When it was time to go to bed, my new husband went into a different part of the house and got into a twin bed.  I said, "Oh, hell no,"  and asked him if he didn't want to sleep with me.  He said he wanted to be close, so I squeezed in with him and turned out the lights.  Then I realized the boy had snuck into the bed with us.  I thought, oh, well.   This isn't how I thought it was going to be, but I have this chance to really make a difference in the lives of these three children and I think this will be a good life for me to add to my other lives.

-fin-

While telling my hair dresser about the dream today, I realized many things. I think this dream is about having seen the movie and therefore being able to relax.  I know things are all going to be just fine.  When people die, they aren't gone, they are just different.  Well, different and the same.
I also realized that I dream in greater detail than  most people and I wouldn't give that up, even though I think it's exhausting sometimes.  Oh, and I realized that I project a lot of things onto Danny, who has become an icon in my dreams representing a lot of different people and things and situations.  I can't even begin to explain.

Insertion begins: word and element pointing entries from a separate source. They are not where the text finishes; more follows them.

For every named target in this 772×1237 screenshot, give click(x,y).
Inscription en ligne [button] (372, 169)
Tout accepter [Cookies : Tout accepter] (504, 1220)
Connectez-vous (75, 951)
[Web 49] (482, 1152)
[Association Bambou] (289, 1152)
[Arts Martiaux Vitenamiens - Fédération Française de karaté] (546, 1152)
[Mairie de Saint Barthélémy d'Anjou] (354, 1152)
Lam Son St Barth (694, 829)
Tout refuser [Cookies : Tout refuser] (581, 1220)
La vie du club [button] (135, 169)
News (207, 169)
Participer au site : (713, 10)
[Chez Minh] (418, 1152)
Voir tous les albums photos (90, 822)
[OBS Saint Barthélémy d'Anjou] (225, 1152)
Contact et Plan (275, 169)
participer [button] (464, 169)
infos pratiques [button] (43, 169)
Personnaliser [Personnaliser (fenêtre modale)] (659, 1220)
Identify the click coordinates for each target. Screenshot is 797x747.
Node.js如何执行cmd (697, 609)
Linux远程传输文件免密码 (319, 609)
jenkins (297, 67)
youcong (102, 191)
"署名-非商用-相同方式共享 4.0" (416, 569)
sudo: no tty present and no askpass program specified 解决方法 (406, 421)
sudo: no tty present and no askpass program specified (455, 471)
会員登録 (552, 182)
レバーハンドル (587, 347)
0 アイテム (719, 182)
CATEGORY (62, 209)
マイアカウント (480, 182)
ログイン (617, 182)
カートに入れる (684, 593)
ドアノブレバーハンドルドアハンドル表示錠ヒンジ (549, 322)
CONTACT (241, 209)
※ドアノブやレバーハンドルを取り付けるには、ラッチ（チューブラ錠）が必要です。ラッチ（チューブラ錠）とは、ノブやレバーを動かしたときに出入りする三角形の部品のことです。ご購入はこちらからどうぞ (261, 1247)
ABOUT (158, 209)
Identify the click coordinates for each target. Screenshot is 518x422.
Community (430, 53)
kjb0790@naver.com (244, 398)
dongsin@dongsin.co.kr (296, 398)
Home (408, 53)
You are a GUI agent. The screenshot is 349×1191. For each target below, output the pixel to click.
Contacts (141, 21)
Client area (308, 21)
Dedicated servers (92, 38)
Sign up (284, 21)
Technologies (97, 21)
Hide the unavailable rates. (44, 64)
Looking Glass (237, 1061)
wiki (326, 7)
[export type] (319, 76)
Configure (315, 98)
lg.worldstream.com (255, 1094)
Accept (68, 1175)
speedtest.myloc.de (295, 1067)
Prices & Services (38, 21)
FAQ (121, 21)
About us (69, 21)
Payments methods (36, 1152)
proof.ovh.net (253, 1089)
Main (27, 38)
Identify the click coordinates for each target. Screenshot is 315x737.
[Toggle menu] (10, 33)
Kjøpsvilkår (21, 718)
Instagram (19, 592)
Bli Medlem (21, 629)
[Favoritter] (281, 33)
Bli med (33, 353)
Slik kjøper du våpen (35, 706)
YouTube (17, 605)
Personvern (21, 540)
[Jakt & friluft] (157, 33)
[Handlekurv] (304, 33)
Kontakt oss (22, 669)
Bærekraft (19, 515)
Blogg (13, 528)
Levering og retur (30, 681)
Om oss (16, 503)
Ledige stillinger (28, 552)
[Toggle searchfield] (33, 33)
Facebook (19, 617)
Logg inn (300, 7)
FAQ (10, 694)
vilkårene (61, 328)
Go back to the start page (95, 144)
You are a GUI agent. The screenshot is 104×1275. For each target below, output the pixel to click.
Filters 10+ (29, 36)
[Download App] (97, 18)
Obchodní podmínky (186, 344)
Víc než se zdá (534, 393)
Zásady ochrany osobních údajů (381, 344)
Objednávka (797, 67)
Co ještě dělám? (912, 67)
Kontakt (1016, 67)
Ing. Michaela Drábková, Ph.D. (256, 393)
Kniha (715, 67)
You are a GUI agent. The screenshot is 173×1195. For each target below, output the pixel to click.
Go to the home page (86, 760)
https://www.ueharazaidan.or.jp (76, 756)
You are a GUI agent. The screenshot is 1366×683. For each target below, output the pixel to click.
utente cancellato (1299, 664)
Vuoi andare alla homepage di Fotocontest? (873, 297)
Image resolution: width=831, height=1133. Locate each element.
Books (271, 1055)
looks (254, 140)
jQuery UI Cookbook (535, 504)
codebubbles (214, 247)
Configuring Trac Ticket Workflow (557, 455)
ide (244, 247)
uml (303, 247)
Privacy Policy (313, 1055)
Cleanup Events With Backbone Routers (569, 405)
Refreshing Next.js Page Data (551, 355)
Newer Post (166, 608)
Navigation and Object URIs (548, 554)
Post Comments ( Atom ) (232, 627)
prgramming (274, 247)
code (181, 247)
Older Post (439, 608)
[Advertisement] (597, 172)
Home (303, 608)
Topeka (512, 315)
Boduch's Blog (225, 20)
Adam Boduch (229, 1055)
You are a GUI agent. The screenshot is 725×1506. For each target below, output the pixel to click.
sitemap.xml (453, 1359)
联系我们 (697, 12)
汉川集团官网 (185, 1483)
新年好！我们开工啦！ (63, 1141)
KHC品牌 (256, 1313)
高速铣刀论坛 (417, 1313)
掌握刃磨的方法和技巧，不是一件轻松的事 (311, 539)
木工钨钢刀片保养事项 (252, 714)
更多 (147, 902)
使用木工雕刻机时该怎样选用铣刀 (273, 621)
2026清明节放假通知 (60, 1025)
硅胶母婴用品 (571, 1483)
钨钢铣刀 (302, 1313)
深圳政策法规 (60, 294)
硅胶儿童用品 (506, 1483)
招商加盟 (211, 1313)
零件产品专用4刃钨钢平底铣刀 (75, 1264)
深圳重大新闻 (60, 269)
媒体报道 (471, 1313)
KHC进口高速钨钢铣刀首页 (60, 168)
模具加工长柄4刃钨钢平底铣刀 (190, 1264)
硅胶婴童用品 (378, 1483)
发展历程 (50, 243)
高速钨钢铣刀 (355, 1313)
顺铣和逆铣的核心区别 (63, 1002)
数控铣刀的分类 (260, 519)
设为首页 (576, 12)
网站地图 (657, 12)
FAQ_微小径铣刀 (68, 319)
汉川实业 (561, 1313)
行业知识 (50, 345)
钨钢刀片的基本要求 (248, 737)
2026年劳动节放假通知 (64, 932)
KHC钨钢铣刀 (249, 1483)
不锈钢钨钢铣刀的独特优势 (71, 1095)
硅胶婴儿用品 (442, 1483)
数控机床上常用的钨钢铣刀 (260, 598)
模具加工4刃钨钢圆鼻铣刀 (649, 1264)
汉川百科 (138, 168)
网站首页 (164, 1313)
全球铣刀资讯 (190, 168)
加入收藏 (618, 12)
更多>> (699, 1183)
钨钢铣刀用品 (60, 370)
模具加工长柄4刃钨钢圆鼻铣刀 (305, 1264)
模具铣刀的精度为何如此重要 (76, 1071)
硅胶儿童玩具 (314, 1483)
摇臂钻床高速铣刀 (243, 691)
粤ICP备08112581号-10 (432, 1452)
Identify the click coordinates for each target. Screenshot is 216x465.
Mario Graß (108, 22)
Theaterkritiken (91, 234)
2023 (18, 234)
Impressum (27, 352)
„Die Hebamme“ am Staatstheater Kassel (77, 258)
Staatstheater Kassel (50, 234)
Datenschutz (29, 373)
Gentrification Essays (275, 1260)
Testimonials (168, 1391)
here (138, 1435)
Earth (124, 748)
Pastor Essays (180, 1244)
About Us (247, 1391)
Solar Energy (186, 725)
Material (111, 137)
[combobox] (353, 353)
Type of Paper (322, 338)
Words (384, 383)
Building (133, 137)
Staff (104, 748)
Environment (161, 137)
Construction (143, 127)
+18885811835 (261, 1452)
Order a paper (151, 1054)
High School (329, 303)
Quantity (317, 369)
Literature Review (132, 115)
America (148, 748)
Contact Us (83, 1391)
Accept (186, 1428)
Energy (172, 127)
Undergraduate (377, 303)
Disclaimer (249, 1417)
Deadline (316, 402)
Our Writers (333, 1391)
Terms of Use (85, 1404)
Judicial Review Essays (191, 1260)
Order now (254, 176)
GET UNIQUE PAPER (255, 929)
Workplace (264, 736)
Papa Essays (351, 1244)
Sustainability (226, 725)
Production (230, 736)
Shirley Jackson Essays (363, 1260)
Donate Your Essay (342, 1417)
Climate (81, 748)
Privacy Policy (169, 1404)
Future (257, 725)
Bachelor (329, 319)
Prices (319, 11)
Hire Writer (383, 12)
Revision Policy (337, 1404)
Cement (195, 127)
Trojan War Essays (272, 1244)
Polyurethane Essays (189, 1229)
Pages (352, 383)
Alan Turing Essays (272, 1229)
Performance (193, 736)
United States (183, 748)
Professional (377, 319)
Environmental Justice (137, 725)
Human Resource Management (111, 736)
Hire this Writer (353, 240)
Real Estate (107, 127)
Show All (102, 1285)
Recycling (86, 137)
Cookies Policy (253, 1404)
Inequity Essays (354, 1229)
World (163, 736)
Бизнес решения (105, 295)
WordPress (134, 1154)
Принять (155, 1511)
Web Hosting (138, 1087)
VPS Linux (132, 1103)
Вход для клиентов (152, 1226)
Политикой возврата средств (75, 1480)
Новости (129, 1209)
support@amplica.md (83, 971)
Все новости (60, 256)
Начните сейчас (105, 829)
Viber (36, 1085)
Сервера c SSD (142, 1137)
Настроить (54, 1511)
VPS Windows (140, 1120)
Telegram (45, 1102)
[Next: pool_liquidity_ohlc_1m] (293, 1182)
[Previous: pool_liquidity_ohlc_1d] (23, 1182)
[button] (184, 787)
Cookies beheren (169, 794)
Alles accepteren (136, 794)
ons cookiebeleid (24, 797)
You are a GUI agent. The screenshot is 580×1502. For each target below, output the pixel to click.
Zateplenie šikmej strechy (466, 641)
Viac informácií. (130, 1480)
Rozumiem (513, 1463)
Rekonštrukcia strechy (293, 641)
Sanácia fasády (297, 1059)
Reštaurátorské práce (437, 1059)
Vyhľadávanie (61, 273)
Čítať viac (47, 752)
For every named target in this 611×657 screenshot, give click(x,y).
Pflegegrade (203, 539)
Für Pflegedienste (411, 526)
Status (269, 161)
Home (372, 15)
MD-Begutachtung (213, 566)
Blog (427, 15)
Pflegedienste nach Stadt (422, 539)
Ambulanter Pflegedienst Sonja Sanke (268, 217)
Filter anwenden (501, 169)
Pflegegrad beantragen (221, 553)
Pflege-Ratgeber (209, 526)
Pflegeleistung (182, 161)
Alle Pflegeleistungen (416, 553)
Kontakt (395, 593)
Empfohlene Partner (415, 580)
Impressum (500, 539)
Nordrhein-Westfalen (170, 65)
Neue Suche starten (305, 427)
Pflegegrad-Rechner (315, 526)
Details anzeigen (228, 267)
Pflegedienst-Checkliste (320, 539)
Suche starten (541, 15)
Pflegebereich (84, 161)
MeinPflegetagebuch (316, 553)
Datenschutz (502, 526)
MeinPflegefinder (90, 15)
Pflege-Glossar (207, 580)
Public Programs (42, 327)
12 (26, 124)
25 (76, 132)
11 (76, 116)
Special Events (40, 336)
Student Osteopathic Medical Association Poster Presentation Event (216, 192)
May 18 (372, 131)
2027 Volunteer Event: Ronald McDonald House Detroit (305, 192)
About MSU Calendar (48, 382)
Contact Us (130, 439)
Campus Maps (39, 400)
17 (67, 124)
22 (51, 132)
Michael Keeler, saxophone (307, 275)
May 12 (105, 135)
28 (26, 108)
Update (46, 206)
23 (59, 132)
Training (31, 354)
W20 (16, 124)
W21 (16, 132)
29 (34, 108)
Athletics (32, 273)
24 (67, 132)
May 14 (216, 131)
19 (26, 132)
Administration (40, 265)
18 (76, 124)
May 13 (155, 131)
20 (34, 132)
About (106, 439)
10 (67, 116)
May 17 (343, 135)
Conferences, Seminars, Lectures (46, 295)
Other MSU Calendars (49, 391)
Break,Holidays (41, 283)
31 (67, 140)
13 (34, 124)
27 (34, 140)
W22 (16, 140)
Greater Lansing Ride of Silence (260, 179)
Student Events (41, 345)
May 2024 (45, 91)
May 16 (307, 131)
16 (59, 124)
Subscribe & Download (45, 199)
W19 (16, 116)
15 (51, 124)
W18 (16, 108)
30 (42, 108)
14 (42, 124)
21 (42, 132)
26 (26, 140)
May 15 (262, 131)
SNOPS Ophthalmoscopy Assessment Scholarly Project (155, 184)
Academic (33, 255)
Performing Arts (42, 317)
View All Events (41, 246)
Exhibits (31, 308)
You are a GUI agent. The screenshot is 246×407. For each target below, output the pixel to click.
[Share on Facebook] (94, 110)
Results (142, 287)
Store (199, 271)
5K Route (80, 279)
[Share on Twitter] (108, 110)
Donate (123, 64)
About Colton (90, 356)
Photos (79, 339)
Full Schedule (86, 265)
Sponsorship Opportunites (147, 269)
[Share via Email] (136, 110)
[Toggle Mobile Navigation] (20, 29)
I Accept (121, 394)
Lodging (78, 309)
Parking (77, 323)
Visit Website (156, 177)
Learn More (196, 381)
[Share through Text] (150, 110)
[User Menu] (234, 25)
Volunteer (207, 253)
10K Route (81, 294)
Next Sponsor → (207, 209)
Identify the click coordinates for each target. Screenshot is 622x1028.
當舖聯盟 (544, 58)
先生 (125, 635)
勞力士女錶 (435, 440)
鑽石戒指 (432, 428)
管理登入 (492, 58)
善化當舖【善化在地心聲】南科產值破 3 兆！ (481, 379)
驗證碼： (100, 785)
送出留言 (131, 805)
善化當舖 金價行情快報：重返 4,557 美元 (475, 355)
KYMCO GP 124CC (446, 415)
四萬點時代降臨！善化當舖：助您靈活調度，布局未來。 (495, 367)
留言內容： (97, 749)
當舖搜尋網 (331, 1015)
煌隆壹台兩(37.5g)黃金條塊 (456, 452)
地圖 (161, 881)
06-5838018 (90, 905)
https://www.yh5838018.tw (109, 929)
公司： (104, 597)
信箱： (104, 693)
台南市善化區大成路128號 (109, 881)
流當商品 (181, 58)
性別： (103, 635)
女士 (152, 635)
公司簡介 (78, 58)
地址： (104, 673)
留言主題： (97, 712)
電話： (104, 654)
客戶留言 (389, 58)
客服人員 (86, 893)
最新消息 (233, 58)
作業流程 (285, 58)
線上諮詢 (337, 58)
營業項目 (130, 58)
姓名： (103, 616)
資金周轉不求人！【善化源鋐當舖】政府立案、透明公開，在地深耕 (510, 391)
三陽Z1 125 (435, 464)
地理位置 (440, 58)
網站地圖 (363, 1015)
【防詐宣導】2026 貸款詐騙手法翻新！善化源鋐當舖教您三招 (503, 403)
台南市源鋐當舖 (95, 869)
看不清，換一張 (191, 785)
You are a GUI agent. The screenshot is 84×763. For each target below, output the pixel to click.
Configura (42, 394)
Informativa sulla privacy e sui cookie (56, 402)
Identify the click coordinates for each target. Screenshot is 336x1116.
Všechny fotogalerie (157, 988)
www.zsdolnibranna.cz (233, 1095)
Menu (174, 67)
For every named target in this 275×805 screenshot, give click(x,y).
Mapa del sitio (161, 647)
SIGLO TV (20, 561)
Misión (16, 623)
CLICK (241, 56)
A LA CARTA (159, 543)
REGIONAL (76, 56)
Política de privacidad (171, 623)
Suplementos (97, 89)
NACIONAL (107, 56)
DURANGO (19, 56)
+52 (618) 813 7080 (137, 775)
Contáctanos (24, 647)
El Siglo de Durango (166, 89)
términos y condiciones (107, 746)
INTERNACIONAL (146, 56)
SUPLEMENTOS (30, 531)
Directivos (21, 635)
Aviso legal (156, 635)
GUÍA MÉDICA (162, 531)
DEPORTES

I also remembered a line from a movie or book I've seen or read recently that went something like "And because I have known Love, I will accept all that life brings with the flexibility of the wind." I understood that wind can blow down communities as easily as it can loft a bit of dandelion fluff into a blue sky.

So I reckon if you are looking for a reason to put me away, this might be it.  Just don't take away my dreams.

1 comment:

Robert said...

What are you eating before going to bed? I want some.